Um dado que chama a atenção a respeito das pessoas em situação de rua é a faixa etária. A maior parte é jovem, com idade entre 20 e 40 anos, segundo Ana Paula. Os idosos são a minoria. “A população em geral passa por eles e os tratam como invisíveis, ou os enxergam como bandidos, com raiva ou nojo, mas, quando você imerge nessa política, vê que eles têm uma história, uma família, precisam de ajuda e de acompanhamento. Nem sempre são pessoas que cometeram delitos, embora existam aqueles que, de fato, cometeram (e para esses casos, a Guarda Civil Municipal sempre nos acompanha em nossas abordagens, consultando os mandados de prisão em aberto e, se for necessário, faz o encaminhamento da pessoa à delegacia). Porém, a maior parte das situações, são de pessoas que não são criminosas, que se você estender a mão com a política pública já está estabelecida de assistência social, consegue resgatar”, destaca.

Ferramentas da assistência social


Em Paranaguá, as pessoas em situação de rua encontram no Centro Pop um local de amparo. Lá, elas podem tomar banho com os produtos de higiene disponíveis, lavar as roupas com os produtos de limpeza à disposição e dar entrada na retirada dos documentos de identificação, gratuitamente. Aquelas que desejarem tratamento para dependência química, ainda podem usar o local para dormir. No entanto, as regras são rígidas.

“Para utilizar o Centro Pop como acolhimento, a pessoa precisa fazer o tratamento. Uma das condições é não usar drogas, e se sair de lá, é apenas para trabalhar, e ao retornar, no final da tarde, ela é revistada. Lá, eles contam com alimentação, estadia, banho. Então, o usuário de drogas que quer se tratar, tem onde ficar na cidade”, diz Ana Paula.

Ela também destaca que todas essas pessoas têm acesso a 4 refeições gratuitas, todos os dias. “Ao contrário do que as pessoas pensam, o Restaurante Popular só cobra a taxa de R$ 2 para os moradores em geral, mas, para a população em situação de rua, as refeições são gratuitas. Lá eles têm o café da manhã, almoço, café da tarde e jantar”.

“A rua não é para ser confortável”


Além disso, a secretaria de Assistência Social está buscando parcerias para promover qualificação profissional para as pessoas que desejam sair das ruas. “Já fizemos reuniões no porto, TCP, secretaria municipal de Trabalho e Emprego. Estamos tentando fazer com que as pessoas que desejam realizar o tratamento de drogadição também tenham uma oportunidade no mercado de trabalho, assim que estiverem preparadas”, diz.

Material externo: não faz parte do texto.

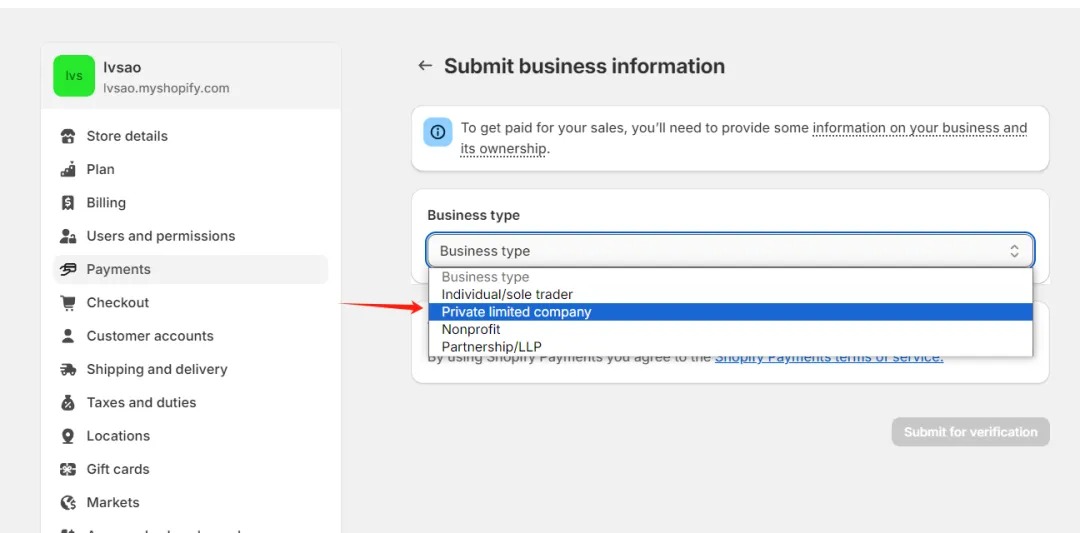Select Nonprofit from the list
This screenshot has height=533, width=1080.
471,329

Ana Paula destaca que o trabalho da secretaria não tem o intuito de fazer a vida nas ruas ser confortável para o cidadão. “A rua não é para ser confortável e nem um lugar bom. Apesar dos auxílios oferecidos, nosso objetivo é fazer com que a pessoa perceba que ali não é o seu lugar. Por isso, já pelo início da manhã, começamos as abordagens acordando-os, fazendo-os se movimentarem, deixando sempre claro que eles podem sair das ruas, que promovemos essa ajuda para que eles consigam sair dali, tirar seus documentos, dar entrada no Auxílio Brasil, que fará com que possam alugar um quarto para viver. Nós os acompanhamos em todo o tempo, até depois que saem da rua, e esse contato posterior é muito importante para que não tenham uma recaída. Mostramos que eles são cidadãos e merecem tudo o que qualquer ser humano tem, de forma digna”, conclui.